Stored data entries
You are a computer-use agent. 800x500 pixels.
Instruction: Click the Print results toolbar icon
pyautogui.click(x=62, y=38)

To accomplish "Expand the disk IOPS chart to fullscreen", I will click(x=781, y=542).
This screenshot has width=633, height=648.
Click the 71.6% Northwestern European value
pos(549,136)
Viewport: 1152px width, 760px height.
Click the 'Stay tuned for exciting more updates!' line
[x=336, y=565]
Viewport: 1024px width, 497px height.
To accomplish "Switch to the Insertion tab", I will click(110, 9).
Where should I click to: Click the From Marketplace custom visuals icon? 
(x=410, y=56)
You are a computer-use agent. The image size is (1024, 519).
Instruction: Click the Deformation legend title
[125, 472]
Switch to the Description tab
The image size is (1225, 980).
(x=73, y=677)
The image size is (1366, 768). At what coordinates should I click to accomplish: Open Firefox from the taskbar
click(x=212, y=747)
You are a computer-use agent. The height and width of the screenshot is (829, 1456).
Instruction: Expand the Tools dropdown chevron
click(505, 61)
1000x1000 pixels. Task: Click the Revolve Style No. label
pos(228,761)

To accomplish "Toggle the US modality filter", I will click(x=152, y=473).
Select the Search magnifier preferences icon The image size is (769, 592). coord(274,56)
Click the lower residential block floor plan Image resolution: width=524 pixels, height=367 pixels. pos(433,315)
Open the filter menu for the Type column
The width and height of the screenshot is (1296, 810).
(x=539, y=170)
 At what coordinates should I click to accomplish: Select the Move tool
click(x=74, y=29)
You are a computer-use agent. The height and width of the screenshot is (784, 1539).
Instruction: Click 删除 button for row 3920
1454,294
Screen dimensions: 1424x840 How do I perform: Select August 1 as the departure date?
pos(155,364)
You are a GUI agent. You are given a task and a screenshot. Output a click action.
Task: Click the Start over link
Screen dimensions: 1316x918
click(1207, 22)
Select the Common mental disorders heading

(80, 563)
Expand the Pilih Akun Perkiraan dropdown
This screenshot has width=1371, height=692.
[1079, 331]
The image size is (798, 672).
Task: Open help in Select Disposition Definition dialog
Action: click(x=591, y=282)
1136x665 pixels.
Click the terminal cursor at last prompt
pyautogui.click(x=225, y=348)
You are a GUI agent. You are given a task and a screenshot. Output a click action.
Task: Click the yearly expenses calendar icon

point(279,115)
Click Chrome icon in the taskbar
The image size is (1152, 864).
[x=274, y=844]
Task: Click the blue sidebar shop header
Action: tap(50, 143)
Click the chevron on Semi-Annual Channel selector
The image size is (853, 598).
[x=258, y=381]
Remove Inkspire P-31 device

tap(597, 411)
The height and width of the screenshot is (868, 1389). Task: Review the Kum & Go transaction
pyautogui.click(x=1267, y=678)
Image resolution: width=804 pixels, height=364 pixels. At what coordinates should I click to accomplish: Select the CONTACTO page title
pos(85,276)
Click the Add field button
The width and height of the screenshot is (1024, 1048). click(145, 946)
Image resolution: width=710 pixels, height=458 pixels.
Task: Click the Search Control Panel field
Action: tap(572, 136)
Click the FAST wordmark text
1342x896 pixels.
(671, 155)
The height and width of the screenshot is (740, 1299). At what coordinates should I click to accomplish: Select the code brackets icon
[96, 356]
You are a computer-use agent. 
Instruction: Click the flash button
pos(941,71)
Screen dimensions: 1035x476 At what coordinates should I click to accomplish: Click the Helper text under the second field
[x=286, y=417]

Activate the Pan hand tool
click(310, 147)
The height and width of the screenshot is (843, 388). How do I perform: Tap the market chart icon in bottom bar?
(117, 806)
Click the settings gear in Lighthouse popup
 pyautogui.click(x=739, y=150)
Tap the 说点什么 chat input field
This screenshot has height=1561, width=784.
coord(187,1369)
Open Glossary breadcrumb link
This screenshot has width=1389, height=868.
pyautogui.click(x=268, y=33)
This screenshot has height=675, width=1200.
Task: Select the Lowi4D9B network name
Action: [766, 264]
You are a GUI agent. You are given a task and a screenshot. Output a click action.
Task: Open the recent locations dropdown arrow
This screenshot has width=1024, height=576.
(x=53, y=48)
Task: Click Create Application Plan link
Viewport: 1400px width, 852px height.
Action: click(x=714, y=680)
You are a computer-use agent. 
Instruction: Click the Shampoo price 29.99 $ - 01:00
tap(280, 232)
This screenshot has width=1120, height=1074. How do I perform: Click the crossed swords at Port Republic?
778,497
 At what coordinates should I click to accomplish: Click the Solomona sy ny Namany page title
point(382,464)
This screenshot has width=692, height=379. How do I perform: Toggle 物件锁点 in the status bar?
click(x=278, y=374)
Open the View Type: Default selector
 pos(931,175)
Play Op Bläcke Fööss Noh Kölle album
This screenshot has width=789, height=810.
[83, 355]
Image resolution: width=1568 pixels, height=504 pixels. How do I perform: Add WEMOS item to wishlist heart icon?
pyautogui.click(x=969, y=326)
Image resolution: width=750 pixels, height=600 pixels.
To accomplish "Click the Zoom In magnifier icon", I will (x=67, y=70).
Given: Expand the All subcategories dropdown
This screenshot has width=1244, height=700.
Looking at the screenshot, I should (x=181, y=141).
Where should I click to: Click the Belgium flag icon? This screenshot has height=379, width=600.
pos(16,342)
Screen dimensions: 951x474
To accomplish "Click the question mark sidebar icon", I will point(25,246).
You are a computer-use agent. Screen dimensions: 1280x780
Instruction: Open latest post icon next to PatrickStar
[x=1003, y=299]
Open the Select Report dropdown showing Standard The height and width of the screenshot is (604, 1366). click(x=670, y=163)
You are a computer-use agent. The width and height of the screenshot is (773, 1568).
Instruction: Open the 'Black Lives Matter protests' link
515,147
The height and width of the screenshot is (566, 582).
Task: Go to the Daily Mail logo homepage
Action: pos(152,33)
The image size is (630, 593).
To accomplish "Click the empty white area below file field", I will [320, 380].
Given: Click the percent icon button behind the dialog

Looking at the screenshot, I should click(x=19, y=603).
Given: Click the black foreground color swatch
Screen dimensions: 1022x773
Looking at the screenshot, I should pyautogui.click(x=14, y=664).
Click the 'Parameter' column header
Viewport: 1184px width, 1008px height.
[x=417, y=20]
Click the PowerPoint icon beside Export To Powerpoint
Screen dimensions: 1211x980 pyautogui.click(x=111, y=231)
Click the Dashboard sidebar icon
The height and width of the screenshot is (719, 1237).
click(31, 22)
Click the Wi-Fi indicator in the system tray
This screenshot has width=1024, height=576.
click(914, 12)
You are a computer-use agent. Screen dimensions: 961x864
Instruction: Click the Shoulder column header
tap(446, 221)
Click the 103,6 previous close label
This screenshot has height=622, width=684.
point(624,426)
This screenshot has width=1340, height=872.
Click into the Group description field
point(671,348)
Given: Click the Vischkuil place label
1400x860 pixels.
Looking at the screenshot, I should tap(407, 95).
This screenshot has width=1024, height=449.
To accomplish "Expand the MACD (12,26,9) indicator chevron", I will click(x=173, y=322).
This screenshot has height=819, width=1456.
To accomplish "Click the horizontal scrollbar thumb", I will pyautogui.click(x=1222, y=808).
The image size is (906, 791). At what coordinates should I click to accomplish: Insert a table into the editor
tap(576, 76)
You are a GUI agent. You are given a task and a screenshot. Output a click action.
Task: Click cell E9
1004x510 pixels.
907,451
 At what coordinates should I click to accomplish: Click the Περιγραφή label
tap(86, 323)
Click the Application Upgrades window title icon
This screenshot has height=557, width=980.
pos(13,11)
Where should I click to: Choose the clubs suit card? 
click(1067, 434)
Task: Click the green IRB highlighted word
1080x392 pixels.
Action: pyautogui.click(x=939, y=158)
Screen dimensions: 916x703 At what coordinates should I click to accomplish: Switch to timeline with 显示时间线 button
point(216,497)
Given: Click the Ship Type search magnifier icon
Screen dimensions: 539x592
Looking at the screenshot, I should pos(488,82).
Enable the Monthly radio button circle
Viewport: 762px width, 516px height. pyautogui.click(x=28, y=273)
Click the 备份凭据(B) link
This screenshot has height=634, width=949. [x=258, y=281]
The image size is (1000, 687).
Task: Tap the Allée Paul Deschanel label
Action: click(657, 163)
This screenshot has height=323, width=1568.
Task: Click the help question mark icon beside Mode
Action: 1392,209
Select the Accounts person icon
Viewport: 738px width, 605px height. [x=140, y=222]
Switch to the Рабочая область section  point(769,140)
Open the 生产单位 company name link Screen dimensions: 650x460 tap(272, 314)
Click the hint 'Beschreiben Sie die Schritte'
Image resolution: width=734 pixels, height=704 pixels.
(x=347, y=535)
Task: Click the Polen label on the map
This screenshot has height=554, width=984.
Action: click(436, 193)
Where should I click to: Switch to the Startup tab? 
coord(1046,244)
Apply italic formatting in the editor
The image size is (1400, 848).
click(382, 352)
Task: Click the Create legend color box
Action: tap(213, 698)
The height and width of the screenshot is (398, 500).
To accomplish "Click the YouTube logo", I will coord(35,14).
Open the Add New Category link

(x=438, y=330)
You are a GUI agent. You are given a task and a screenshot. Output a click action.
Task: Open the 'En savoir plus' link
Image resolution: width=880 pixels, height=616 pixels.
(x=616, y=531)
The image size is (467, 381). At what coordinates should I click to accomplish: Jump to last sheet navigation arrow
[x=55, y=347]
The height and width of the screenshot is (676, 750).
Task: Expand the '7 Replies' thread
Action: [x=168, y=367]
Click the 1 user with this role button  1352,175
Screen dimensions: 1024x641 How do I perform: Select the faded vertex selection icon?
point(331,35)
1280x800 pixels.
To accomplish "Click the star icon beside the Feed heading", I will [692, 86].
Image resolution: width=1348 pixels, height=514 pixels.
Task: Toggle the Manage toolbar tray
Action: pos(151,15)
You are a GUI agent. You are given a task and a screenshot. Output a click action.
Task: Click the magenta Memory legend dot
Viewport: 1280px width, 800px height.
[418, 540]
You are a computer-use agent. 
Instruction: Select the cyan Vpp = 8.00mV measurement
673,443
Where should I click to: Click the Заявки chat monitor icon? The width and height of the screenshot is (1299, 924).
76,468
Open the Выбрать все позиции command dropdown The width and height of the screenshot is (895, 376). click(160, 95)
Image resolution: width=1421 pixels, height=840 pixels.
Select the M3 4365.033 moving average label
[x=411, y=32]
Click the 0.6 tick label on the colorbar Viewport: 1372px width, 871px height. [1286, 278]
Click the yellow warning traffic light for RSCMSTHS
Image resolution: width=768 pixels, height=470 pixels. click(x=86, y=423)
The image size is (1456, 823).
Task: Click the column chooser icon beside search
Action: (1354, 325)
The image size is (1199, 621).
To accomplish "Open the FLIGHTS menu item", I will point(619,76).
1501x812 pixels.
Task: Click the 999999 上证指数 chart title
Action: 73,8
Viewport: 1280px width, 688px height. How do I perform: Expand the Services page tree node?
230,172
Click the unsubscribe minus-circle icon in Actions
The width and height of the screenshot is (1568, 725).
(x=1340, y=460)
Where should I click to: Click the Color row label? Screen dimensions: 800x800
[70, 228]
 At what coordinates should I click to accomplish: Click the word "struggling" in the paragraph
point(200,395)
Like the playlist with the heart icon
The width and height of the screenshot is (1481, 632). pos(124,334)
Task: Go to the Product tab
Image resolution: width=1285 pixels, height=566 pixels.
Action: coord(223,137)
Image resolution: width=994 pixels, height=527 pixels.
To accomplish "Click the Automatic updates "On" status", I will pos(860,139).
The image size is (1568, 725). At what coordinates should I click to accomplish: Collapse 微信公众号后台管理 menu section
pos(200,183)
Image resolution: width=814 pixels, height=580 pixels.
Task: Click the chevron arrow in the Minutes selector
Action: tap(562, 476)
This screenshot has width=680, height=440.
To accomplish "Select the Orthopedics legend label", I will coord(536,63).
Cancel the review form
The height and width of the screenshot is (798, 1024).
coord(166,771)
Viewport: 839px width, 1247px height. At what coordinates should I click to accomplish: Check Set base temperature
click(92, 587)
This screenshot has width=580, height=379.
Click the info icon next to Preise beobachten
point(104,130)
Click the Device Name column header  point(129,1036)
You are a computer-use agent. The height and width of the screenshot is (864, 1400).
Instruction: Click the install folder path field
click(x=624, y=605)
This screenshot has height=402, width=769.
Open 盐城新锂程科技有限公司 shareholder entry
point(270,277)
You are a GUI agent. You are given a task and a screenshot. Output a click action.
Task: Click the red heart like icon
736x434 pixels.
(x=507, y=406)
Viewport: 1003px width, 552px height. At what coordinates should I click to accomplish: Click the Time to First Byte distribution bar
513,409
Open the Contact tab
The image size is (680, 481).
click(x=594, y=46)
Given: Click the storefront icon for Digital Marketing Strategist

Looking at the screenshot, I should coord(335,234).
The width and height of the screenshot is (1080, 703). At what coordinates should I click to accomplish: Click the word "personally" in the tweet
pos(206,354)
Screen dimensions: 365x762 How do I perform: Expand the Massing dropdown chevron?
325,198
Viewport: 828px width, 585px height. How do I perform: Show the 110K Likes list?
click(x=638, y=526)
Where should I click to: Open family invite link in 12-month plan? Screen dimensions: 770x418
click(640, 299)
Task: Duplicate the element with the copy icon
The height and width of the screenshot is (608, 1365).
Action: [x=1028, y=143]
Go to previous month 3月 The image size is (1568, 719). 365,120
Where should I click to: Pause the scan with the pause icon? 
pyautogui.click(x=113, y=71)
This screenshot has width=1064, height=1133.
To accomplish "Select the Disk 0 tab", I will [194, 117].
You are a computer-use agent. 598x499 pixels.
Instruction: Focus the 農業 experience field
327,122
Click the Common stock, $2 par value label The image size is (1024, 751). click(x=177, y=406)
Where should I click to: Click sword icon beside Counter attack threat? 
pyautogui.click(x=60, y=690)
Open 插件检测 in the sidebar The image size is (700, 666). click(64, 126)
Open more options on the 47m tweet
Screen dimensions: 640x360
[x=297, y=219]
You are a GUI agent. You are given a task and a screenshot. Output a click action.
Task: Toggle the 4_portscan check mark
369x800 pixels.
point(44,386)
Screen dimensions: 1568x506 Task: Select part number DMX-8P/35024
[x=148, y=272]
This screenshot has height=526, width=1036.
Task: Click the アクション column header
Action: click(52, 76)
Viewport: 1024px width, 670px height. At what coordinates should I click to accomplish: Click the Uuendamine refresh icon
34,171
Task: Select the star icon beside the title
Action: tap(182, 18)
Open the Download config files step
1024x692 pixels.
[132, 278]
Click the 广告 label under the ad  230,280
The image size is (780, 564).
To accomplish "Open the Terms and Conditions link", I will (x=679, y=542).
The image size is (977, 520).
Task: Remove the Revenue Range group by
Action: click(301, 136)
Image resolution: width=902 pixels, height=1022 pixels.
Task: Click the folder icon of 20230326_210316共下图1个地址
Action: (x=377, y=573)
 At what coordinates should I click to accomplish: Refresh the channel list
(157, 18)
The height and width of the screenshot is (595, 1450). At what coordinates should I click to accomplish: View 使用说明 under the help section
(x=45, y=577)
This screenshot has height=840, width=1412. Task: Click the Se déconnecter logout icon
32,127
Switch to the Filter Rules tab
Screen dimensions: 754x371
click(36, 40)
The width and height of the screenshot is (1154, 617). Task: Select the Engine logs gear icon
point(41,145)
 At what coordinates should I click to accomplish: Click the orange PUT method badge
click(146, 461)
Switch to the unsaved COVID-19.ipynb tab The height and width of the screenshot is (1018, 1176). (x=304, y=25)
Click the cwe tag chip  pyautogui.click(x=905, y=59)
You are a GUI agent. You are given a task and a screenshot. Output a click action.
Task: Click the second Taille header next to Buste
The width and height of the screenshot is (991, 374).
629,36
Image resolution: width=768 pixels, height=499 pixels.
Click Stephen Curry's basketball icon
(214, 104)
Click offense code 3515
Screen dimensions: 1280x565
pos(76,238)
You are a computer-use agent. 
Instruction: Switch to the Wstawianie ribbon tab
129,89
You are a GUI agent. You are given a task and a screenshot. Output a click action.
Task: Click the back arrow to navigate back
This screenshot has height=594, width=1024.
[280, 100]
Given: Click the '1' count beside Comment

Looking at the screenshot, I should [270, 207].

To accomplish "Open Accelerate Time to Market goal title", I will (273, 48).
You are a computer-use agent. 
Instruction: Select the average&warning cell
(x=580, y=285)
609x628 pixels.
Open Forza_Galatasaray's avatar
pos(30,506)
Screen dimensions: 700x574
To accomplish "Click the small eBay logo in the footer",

EXERCISE DETAILS:
In the entries above, one line contains "The image size is (1199, 621)." and another contains "Task: Go to the Product tab". Reproduce exactly those two lines and the lines between them, nothing else.

EXERCISE RESPONSE:
The image size is (1199, 621).
To accomplish "Open the FLIGHTS menu item", I will point(619,76).
1501x812 pixels.
Task: Click the 999999 上证指数 chart title
Action: 73,8
Viewport: 1280px width, 688px height. How do I perform: Expand the Services page tree node?
230,172
Click the unsubscribe minus-circle icon in Actions
The width and height of the screenshot is (1568, 725).
(x=1340, y=460)
Where should I click to: Click the Color row label? Screen dimensions: 800x800
[70, 228]
 At what coordinates should I click to accomplish: Click the word "struggling" in the paragraph
point(200,395)
Like the playlist with the heart icon
The width and height of the screenshot is (1481, 632). pos(124,334)
Task: Go to the Product tab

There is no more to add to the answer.